Cai a noite, caem os poetas, caem os anjos

Cai a noite. Efêmera e visceral noite de xenon colorindo os olhos, o chão e o céu. Halogênio cegante de máquinas incandescentes e sônicas que rasgam o asfalto, ensandecidas. Cai a noite e com ela caem também os homens que nela enlouquecem.

E dentre todos os homens caem (especialmente) também os poetas. Ensurdecidos e entorpecidos do mais ácido Jazz, esparramados por mesinhas de canto e acobertados por fracas espalhafatosas luzes de neon alucinógeno, caem navegantes afogados no implícito e insípido negro em que ela, a noite, inevitavelmente culmina.

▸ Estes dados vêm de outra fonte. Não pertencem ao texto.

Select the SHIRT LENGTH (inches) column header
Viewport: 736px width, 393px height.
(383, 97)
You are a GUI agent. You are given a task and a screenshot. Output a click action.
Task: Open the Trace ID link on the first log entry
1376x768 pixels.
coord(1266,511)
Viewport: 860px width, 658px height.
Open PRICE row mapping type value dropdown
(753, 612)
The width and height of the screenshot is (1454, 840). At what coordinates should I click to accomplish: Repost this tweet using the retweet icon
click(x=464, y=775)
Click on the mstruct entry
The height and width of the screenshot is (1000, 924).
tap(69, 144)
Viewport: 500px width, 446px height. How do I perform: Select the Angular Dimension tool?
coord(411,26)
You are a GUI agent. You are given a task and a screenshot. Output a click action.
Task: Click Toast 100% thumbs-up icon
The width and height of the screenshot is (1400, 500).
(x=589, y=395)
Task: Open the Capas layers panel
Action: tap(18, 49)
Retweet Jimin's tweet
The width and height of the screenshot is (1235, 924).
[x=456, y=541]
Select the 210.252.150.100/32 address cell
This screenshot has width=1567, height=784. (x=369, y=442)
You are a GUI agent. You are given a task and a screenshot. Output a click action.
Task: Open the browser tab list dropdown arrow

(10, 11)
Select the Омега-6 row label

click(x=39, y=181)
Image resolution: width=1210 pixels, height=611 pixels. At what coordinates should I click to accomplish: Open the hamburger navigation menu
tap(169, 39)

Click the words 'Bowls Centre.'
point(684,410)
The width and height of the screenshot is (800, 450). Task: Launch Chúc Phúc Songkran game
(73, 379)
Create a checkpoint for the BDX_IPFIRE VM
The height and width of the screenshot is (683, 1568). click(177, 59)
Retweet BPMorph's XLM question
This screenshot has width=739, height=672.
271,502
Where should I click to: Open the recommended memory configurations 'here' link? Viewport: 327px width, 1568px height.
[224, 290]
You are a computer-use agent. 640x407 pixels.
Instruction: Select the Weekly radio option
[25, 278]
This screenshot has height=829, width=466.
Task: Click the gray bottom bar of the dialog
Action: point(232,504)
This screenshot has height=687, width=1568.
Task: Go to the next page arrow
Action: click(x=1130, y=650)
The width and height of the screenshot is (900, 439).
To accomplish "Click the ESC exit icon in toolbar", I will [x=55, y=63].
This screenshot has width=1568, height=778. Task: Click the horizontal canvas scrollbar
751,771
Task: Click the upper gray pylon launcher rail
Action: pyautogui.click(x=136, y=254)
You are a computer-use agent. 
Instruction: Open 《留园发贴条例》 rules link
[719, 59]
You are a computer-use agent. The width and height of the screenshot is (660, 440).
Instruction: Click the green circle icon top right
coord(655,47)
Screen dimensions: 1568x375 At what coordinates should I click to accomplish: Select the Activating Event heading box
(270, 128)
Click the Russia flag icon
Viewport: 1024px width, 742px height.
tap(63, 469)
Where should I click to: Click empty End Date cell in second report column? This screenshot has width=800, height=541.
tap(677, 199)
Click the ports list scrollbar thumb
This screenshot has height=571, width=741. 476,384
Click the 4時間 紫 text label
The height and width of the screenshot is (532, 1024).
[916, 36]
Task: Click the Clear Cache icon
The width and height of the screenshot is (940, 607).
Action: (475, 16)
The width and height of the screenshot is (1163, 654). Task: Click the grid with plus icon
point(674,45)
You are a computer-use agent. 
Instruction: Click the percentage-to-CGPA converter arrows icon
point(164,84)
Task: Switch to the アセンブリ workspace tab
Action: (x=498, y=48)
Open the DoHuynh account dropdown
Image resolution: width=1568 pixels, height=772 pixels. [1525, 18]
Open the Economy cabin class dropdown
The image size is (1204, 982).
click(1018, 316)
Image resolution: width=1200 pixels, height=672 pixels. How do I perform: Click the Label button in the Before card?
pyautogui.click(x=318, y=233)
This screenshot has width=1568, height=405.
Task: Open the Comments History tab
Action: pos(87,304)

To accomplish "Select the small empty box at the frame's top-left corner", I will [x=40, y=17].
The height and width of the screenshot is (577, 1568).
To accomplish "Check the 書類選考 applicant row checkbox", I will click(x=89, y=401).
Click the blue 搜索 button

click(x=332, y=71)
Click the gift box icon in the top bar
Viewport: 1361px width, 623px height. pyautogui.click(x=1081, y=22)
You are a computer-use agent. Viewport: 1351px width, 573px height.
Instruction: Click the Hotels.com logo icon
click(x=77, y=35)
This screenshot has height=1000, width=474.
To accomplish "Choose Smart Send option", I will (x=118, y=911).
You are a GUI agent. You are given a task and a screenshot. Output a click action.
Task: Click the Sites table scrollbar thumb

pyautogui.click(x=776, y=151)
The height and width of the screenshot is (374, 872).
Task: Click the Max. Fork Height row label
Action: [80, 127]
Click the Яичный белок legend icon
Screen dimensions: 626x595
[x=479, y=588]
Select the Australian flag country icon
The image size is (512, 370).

Nicotina perfurante excessiva, evidenciando-se. Álcool infectante, onipresente. Encorajador universal.

Caem os anjos.

Insinuantes, inusitados e desvairados, passeando pela escuridão de uma longa e fria madrugada. Sem rumo, sem perspectiva. Sozinhos. Exemplificando a margem de uma sociedade de perversões e hipocrisias fúteis.

O sentido - solitário - dispersa-se, envolto a frágeis possibilidades, mesmo quando a própria realidade destoa, soa irreal. Pessoas, como quaisquer outras, com seus desejos incertos e incompreendidos.

Definitivamente intrigantes anjos que caem e por lá permanecem, acorrentados. Por uma eternidade poderia vagar em vão, mas a improbabilidade se faz presente e entrelaça e eletriza nervos enrustidos e acelera as veias e inutiliza o ar.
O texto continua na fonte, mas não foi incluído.